The developer contract for the Fadhili IPP was awarded to France’s Engie on 20 July. Engie’s banking group includes local National Commercial Bank and France’s Credit Agricole, sources familiar with the project have told MEED.

Neither bank, nor Engie, responded immediately to requests for comment.

Saudi Arabia is normally one of the most important project finance markets in the Middle East.

So far, two IPP refinancings have reached a financial close in 2016. Local Acwa Power and South Korea’s Korea Electricity Power Company (Kepco) refinanced $1.8bn of Rabigh IPP debt.

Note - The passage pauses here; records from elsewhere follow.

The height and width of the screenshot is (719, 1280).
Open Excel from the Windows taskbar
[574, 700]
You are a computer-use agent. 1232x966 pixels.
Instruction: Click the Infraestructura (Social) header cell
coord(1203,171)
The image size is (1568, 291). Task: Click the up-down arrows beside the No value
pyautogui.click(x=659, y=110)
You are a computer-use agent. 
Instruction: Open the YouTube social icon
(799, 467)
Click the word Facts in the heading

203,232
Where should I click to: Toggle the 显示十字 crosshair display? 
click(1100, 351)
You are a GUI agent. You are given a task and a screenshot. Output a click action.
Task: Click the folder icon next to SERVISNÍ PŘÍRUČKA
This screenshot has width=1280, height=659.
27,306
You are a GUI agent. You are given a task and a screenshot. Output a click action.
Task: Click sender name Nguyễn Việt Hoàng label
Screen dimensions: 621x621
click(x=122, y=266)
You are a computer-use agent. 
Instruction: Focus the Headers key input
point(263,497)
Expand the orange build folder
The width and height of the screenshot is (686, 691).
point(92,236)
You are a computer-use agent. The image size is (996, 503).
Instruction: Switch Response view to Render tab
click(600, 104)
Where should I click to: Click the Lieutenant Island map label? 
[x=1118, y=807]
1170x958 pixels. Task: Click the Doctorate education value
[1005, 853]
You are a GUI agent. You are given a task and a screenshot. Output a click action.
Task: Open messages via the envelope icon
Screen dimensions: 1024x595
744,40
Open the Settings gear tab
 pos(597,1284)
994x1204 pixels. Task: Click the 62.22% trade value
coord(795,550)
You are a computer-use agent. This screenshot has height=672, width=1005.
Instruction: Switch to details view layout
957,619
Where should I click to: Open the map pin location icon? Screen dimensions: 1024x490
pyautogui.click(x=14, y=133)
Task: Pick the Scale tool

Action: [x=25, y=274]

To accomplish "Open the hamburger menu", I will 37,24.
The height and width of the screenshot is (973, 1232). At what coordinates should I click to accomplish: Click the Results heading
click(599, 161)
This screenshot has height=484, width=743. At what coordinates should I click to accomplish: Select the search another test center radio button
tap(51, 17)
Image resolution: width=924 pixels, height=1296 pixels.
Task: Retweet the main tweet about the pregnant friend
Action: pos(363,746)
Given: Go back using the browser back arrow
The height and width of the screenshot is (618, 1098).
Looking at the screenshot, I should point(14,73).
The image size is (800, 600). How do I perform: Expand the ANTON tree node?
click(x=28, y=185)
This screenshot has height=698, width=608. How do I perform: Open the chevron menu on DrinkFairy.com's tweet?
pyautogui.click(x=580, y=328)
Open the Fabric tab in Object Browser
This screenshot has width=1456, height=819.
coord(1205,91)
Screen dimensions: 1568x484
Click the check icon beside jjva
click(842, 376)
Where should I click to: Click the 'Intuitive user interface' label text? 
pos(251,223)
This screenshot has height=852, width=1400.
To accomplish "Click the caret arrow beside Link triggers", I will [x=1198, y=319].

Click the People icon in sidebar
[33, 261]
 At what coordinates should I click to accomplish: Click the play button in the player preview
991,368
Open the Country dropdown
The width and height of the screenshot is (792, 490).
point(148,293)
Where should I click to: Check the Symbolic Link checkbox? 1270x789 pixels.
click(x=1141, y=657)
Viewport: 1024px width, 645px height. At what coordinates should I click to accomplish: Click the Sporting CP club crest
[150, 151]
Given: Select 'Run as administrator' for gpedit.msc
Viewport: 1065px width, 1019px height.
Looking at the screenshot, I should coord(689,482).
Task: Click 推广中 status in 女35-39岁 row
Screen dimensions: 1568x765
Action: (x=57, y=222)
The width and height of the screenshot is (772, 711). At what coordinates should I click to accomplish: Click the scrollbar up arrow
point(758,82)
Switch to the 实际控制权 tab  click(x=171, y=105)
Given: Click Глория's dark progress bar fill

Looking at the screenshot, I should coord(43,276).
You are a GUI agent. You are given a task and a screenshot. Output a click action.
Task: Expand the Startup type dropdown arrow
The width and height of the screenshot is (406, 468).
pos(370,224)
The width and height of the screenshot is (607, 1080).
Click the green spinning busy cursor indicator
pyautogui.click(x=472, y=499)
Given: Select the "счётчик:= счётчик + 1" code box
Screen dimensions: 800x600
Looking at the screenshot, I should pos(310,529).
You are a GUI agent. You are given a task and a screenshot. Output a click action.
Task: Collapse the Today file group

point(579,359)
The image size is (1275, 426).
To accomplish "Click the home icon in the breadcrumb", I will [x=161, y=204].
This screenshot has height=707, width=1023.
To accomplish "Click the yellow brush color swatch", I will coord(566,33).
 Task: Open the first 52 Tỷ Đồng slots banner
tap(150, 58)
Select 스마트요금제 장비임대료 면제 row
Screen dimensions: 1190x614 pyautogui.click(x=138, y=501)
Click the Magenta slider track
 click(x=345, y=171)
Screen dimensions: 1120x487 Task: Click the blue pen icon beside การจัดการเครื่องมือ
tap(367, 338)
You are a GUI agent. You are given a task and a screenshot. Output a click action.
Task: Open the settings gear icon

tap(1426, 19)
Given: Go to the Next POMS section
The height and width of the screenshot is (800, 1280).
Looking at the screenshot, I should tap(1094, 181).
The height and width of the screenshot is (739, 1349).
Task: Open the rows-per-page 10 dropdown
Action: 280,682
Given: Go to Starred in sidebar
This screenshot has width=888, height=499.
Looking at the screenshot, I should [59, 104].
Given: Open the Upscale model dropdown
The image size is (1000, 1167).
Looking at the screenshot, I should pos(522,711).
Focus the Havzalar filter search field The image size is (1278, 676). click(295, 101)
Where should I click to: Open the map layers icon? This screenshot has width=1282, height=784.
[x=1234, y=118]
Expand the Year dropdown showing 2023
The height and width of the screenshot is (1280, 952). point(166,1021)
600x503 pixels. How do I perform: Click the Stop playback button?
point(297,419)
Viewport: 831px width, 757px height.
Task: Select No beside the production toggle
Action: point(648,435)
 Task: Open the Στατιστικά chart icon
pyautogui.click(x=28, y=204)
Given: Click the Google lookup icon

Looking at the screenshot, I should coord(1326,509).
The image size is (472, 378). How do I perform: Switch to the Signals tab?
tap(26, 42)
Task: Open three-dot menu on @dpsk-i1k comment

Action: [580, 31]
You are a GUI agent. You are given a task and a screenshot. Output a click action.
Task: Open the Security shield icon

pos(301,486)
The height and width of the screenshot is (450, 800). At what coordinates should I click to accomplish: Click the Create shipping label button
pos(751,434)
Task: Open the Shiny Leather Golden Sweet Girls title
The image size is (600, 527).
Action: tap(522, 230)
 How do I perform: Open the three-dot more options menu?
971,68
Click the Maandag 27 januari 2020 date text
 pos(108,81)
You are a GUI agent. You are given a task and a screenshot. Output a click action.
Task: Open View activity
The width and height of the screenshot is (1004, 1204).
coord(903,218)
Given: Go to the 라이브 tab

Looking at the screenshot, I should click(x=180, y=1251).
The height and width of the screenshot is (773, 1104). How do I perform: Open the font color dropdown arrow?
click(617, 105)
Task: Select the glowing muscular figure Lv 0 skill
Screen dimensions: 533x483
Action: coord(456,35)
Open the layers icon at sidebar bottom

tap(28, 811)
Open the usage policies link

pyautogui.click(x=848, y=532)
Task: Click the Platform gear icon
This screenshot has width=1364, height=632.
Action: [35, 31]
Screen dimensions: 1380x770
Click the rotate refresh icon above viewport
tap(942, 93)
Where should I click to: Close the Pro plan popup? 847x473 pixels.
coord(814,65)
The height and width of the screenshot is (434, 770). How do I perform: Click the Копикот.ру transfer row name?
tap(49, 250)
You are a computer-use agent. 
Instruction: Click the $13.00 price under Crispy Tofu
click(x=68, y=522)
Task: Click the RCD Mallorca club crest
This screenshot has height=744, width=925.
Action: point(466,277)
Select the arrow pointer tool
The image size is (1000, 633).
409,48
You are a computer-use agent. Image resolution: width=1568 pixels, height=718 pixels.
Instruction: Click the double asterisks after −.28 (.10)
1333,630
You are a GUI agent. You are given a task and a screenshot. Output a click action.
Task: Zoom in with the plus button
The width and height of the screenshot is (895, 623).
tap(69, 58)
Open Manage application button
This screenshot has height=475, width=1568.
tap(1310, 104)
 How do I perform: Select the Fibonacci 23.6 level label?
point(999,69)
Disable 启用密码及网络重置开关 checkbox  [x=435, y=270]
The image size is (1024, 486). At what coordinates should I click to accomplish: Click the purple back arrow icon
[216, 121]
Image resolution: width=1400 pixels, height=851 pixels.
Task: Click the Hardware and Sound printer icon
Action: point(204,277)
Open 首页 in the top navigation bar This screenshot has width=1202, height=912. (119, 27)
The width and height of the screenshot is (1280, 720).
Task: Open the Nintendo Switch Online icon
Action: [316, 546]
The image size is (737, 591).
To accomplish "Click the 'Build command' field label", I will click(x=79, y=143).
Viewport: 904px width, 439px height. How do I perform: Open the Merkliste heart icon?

A group led by Engie refinanced $1.2bn of PP11 debt.

Saudi Arabia has also seen an increased level of syndicated loans in 2016, as government related entities are affected by lower oil revenues.

While the kingdom is thought to be moving towards a public private partnerships programme, any lending on new projects will not be arranged until 2017 and 2018.

The engineering, procurement and construction (EPC) work will be carried out by South Korea’s Doosan.

The cogeneration project will be developed on a 20-year power, water and steam purchase agreement (PWSPA), with Saudi Aramco the offtaker for the steam and water components and Saudi Electricity Company (SEC) the offtaker for the produced electricity.

The planned IPP will have:

  • Total power capacity of 1,500MW-1,600MW
  • Total steam capacity of 3,190,000 pounds an hour
  • Water production capacity of 768.8 tonnes an hour

The project owner will create a project company to develop the IPP, with the client holding 50-60 per cent of equity ownership and the successful developer holding the remainder.